As a cockroach startup, you shouldn’t have a money-losing business model.
#8. A super small team 💪
A cockroach startup probably has a super small team (less than 5 people). A cockroach startup doesn’t have the money or funding to hire others, so founders do everything themselves.
To me, an ideal team size is 2 or 4 people (4 people splits into two 2-person teams). If you have formal meetings, the team is probably not doing enough work. If you need to sync up frequently, your communication is not effective. Everybody should know what they need to do at any given time asynchronously. Prioritization is usually unnecessary. If you know that something will help your sales grow, that task would be 1st priority. Anything else that is not an obvious help on sales is in the same lower priority group, so you just pick one to work on based on your gut feelings.
A lean team forces founders to automate everything, with either software or third-party services. The more they automate, the more competitive advantages they have because they can now do things at a very low cost.
Cockroach founders are usually also highly technical because they have to build products themselves. As I mentioned in #4, technical founders need to go the extra mile to learn how to sell things.
As a cockroach startup, it’s an advantage to have a small team.
#9. Time ⏰ is more valuable than Money 💰
A cockroach startup is defensive. The goal is stick around, earn money and not die. A cockroach startup doesn’t aim to hit the jackpot in the next 3 years. Instead, its founders want to learn how to build businesses that will last for 10, 50 or 100 years.
Starting a startup is a process of learning. From learning how to make slight improvements to learning what customers want, you are learning new skills every day. Starting a business is not based on luck but trial and error like a scientist.
What does a scientist want the most? Money? No. A scientists wants more time. Money can definitely buy time by speeding up experiments, but it’s time that the scientist is ultimately going after.
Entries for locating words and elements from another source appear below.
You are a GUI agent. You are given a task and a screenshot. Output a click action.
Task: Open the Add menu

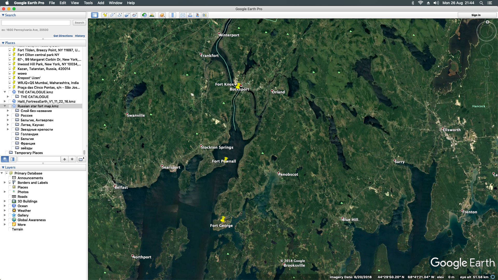click(x=101, y=3)
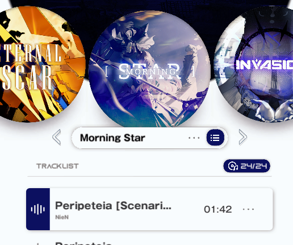293x245 pixels.
Task: Click the INVASION title text on the right cover
Action: 265,65
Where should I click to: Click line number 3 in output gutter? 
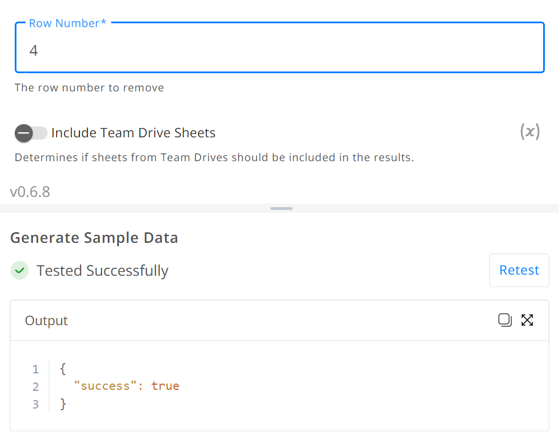coord(35,404)
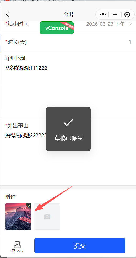Image resolution: width=136 pixels, height=258 pixels.
Task: Open the green vConsole debug panel
Action: pyautogui.click(x=57, y=28)
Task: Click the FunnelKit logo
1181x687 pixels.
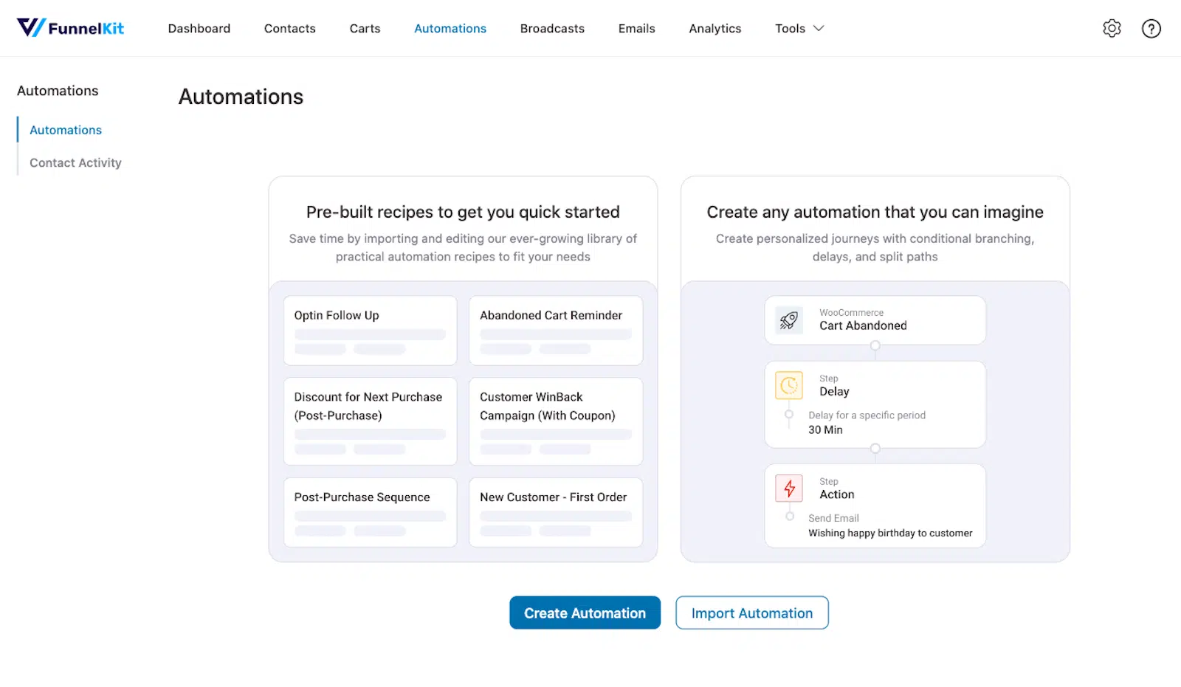Action: 70,28
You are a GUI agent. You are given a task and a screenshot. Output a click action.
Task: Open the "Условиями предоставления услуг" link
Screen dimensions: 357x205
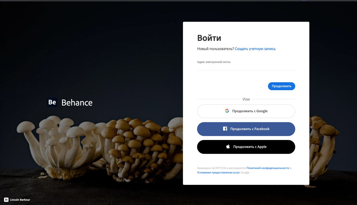(218, 172)
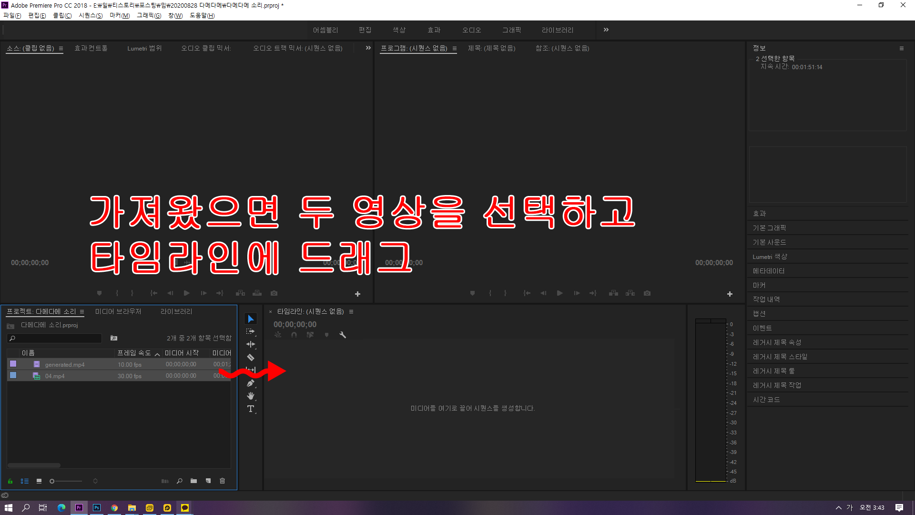Screen dimensions: 915x515
Task: Select the Track Select Forward tool
Action: point(251,331)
As a cockroach founder, you are a scientist. If you don’t make money yet, you should measure yourself by the number of experiments you’ve tried. If you are already making money, you should measure yourself by profit growth based on experiments.
Founders should optimize for learning. With time being the limit, you simply increase the number of experiments to gain more learning.
A cockroach startup is no different than a scientific laboratory.
#10. There’s no exit strategy 😵
Founders are often asked what their exit strategies are. Exit strategies are for VCs, not founders. If your business is earning money, why would you want to exit? VCs earn money for their funds by exiting businesses in a 5-to-7-year timeframe. Business owners and VCs often have misaligned end goals.
Your goal should not be selling your shares to a greater fool. If your business is good and profitable, you can obviously choose to sell it to someone at will.
Some founders are looking for a jackpot in 5 to 7 years so that they can retire as soon as possible. Others are looking to build a company they can run for next 30 years. Figure out which founder type you are.
As a cockroach founder, you are not looking for an exit. Your only strategy is to build a business that prints money perpetually.